That’s really strange. Like I said, .part files are usually temporary files created by browsers for partially complete downloads.
How did you end up exploding the one, single .csv file into thousands? What did you do with the file after downloading it?
Maybe try downloading it again. After the download is complete, edit its properties to prevent it being executable. Quite often files received from a Windows file- system will have executable permissions set on it.
E.g. in the terminal
Bash:
chmod -x /path/to/file.csv
Note:
Where
/path/to/
is the path to the directory containing the downloaded csv file. And where
file.csv
is the name of the downloaded file.
In other words, substitute
/path/to/file.csv
in the above with the path/filename of the downloaded file.
Or in the file manager, right click the file, select properties and ensure that the executable flag is NOT checked.
Disabling the executable bit will help to prevent it potentially being ran by the shell as a script. Maybe that’s what the problem was.

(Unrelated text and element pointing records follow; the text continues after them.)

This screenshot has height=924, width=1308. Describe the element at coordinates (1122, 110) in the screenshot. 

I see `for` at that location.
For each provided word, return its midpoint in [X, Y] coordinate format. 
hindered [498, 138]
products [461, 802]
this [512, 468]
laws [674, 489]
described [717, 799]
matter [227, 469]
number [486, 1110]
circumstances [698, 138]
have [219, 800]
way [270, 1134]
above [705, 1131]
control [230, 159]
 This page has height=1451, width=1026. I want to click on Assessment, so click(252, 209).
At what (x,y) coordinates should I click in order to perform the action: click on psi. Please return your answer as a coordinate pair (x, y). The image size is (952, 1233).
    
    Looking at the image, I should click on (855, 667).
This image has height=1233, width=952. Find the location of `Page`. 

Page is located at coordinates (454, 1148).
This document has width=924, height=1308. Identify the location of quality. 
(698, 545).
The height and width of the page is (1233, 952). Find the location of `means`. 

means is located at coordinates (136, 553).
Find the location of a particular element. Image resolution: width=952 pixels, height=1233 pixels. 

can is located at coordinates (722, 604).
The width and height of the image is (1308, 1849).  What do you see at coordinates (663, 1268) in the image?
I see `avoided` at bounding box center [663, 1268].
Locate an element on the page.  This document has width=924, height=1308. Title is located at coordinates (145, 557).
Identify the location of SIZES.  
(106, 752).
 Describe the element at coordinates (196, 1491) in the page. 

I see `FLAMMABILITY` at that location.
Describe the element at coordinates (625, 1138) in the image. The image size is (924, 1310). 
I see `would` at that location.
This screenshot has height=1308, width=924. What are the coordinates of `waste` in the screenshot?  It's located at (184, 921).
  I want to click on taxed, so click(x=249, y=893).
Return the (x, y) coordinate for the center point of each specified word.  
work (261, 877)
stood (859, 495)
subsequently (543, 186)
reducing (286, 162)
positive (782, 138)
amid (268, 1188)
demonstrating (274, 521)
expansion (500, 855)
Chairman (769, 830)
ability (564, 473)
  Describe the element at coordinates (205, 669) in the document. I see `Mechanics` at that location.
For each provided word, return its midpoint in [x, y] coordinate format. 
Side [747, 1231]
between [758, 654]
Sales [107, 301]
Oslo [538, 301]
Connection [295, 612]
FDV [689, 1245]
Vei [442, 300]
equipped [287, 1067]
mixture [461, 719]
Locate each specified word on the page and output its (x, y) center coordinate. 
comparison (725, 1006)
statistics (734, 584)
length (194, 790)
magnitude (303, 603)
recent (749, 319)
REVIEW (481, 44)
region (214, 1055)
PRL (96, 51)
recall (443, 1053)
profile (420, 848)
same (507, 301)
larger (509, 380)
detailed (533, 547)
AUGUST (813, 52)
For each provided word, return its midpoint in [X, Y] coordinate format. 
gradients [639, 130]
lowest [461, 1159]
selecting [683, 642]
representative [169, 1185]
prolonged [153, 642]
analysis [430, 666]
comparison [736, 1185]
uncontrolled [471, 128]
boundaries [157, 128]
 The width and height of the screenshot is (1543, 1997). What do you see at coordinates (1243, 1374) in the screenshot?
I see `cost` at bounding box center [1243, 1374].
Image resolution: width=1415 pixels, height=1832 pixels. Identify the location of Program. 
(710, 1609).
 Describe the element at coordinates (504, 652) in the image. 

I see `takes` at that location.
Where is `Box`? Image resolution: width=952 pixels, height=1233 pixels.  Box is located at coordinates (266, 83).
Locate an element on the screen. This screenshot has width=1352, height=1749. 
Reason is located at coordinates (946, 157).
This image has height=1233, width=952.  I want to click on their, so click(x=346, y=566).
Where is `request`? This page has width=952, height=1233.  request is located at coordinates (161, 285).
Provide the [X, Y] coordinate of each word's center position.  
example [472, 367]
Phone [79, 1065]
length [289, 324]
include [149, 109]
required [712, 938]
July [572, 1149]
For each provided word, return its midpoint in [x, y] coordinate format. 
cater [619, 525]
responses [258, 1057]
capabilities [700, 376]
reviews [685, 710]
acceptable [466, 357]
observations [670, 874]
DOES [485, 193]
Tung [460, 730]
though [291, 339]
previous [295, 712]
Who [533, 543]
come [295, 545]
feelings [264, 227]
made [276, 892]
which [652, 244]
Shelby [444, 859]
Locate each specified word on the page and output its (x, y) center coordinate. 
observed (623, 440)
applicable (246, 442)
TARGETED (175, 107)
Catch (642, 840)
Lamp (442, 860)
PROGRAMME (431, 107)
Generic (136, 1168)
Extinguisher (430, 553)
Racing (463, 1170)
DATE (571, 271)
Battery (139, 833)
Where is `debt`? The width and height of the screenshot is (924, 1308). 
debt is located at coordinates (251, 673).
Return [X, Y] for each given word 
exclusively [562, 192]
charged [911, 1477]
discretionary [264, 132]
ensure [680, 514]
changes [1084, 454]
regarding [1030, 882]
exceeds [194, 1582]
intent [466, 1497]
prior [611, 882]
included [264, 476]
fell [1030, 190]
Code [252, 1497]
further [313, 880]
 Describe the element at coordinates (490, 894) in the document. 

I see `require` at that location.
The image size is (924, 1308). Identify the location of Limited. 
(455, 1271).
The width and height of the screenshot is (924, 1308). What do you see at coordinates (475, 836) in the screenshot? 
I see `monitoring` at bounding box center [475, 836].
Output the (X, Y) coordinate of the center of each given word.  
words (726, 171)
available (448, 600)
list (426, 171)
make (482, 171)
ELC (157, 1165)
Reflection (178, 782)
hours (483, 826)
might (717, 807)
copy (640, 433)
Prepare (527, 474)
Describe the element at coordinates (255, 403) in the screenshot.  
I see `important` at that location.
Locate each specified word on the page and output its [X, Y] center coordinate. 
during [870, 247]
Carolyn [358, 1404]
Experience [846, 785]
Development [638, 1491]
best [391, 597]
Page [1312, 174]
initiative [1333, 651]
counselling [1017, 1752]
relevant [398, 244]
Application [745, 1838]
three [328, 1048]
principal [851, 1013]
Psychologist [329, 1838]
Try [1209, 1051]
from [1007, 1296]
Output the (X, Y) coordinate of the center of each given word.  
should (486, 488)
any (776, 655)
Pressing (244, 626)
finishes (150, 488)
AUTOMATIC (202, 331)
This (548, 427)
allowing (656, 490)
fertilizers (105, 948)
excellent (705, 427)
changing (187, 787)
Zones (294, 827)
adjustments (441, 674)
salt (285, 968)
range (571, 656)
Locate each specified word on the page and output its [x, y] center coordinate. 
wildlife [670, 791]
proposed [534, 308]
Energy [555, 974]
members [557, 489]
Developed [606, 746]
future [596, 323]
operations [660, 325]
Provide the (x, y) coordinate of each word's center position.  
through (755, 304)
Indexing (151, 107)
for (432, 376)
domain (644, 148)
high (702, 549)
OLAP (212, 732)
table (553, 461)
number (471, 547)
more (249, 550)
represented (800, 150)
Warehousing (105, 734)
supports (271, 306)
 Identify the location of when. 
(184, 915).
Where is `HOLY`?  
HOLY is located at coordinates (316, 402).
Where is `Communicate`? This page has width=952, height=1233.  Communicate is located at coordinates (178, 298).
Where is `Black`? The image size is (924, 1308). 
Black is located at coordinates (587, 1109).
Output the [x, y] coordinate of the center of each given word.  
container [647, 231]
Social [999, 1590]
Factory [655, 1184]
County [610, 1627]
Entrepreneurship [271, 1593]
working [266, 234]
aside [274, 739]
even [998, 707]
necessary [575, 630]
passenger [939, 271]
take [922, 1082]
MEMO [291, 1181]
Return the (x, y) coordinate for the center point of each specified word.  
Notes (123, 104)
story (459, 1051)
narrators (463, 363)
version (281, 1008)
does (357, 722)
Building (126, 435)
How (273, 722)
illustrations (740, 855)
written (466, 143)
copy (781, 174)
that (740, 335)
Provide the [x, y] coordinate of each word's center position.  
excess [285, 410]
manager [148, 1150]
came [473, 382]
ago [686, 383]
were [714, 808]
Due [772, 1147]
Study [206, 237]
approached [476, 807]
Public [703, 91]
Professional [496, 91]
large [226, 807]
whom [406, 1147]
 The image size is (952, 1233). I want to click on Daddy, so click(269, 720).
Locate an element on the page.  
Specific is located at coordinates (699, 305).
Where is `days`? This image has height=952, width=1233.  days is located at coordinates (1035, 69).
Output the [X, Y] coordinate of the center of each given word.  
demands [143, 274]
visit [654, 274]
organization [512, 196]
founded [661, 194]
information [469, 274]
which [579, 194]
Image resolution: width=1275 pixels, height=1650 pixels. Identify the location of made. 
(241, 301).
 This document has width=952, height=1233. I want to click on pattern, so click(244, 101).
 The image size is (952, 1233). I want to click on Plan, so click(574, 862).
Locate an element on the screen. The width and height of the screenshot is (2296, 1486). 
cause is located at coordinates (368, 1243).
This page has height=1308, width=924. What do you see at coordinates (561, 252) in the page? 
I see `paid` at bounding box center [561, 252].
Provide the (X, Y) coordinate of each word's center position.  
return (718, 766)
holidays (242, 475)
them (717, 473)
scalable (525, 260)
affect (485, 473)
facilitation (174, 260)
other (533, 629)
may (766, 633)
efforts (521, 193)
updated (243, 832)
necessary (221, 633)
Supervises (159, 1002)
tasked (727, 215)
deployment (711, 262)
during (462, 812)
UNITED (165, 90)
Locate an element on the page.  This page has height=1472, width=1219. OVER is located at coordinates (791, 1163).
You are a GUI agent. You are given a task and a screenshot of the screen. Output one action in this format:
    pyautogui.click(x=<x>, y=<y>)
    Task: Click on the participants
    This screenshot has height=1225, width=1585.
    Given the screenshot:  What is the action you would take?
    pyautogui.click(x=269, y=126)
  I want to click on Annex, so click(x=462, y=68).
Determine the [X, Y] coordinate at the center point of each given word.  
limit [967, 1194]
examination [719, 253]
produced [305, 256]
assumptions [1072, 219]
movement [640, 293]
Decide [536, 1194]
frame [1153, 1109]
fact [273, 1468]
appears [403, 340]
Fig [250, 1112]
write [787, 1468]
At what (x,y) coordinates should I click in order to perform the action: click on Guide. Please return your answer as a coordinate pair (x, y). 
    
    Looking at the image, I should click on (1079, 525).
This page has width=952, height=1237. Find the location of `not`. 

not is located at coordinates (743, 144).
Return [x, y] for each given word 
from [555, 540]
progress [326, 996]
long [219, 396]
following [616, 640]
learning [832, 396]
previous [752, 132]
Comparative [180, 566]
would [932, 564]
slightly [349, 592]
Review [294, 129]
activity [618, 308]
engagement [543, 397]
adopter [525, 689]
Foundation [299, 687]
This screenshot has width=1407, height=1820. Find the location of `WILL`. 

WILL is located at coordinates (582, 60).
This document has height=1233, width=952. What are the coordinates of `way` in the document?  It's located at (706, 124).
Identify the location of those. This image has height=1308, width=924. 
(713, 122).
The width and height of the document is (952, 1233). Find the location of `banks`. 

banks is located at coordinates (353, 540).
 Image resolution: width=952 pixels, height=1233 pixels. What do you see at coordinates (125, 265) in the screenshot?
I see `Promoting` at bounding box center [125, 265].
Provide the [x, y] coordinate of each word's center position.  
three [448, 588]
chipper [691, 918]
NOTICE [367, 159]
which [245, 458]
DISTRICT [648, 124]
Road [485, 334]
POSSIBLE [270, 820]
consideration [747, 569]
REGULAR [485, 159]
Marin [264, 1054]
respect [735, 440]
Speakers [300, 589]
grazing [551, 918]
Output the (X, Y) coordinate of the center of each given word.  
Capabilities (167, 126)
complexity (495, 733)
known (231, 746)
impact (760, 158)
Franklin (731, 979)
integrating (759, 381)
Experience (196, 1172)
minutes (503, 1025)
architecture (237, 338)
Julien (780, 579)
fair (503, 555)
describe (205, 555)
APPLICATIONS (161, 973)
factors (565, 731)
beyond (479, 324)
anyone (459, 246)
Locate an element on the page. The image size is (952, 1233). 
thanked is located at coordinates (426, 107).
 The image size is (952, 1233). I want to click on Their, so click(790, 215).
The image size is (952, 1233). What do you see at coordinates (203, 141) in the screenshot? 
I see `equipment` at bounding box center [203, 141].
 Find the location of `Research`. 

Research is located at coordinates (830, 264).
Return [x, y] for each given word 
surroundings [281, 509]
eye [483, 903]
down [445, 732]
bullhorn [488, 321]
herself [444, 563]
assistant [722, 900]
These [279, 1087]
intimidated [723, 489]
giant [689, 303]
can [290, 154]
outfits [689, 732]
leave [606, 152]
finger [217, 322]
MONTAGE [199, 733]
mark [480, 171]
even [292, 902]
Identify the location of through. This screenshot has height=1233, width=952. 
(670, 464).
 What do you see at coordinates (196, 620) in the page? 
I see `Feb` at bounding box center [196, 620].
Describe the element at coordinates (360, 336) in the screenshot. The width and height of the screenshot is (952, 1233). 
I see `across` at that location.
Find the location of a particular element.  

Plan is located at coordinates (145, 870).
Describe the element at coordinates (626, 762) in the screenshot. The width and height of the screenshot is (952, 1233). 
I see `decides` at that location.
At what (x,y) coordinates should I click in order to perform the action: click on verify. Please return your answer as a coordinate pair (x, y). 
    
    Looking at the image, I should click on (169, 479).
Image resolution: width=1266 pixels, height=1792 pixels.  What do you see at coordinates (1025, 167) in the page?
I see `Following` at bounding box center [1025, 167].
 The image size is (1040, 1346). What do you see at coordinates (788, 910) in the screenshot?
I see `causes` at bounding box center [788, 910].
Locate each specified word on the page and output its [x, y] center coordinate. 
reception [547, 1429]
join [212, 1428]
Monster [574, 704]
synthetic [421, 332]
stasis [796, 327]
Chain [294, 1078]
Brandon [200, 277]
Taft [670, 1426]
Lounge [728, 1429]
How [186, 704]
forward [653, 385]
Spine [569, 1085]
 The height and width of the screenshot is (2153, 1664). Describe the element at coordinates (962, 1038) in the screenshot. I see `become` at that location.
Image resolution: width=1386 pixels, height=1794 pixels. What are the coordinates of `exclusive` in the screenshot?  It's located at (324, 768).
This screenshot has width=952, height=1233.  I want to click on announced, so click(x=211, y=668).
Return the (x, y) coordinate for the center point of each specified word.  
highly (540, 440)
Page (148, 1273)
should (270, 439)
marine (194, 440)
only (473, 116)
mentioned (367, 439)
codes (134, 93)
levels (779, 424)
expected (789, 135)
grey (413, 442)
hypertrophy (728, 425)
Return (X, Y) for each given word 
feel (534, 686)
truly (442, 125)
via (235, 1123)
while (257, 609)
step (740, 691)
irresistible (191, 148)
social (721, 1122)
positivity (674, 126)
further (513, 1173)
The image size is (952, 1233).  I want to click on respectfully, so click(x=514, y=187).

After ensuing the file isn’t executable, try using the
file
command in the terminal to check the type of the file, before attempting to open it in something like libreoffice calc, or visually checking its contents with a text editor.
E.g.
If that lists the file as anything other than CSV text, then it’s not a CSV file.
CSV is a pretty simple file format which has been around forever. I’ve never seen a simple .csv file do anything like this before.
Otherwise, perhaps the file you downloaded was a self extracting archive, containing a bunch of .csv files. Like an executable zip or something?!